Currently, this is managed by eyecite.helpers.filter_citations, but we have been running into bugs due to not having correct full span calculations; or due to having incomplete extractors
overlap with supra
From Example 1
- overlap with supra citation
Twombly, supra, at 553-554
A Reference would be found inside of the Supra due to incomplete full span calculation: https://github.com/freelawproject/eyecite/blob/32ee7566aa079d7285560bdf3e77557740a5fa63/eyecite/find.py#L313-L324
overlap with short case citation
From Example 1
- overlap with ShortCaseCitation
Twombly, 550 U. S.( I think this has been solved recently)

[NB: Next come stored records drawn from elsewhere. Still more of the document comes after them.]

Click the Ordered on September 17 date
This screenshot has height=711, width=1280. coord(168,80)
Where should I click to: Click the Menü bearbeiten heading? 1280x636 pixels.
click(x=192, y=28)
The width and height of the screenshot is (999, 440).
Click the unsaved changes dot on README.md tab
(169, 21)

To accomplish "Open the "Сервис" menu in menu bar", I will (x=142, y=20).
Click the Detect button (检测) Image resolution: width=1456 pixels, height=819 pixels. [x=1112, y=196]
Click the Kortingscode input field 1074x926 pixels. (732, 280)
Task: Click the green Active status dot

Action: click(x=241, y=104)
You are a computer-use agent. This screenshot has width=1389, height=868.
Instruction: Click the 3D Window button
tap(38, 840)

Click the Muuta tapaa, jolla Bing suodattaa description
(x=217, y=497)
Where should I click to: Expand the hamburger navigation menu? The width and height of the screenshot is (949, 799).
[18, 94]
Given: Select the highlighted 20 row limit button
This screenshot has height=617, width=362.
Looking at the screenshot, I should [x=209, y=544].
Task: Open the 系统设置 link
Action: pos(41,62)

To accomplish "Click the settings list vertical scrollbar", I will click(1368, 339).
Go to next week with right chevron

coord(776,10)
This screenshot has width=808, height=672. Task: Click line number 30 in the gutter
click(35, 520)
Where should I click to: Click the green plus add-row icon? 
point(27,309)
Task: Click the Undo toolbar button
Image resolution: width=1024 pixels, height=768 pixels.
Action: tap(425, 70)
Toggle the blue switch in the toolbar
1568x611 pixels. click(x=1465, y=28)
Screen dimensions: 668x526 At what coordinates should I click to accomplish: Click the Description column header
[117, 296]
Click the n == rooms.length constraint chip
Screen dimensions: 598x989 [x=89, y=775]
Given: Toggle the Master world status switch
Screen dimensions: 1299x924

overlap with single-name and pincite full case citation
Example 2:
-
Nobelman at 332, 113 S.Ct. 2106is actually a pincited case citation (?); currently we would identify it as a Reference followed by: a full citation or maybe a short case citation
overlap with single name full case citation
From example 1
Not strictly related to References, but to parallel citations; this should probably be split into another issue; but I am pointing it here to be added as test cases that we will know will fail
-
State v. Howard, supra 128-129, 539 A.2d 1203.is a single citation that lists all the parallels, but our system will recognize it as a SupraCitation followed by a CaseCitation
On the same example, something similar happens with an IdCitation and parallel citations
I added a logger.error for unknown overlap types; this is bringing in some clues on new citation formats
New overlap type: IdCitation with FullCaseCitation; when the correct citation type would be a FullCaseIdCitation
From this opinion:
...are material. See id. at 248, 106 S. Ct. 2505. A dispute...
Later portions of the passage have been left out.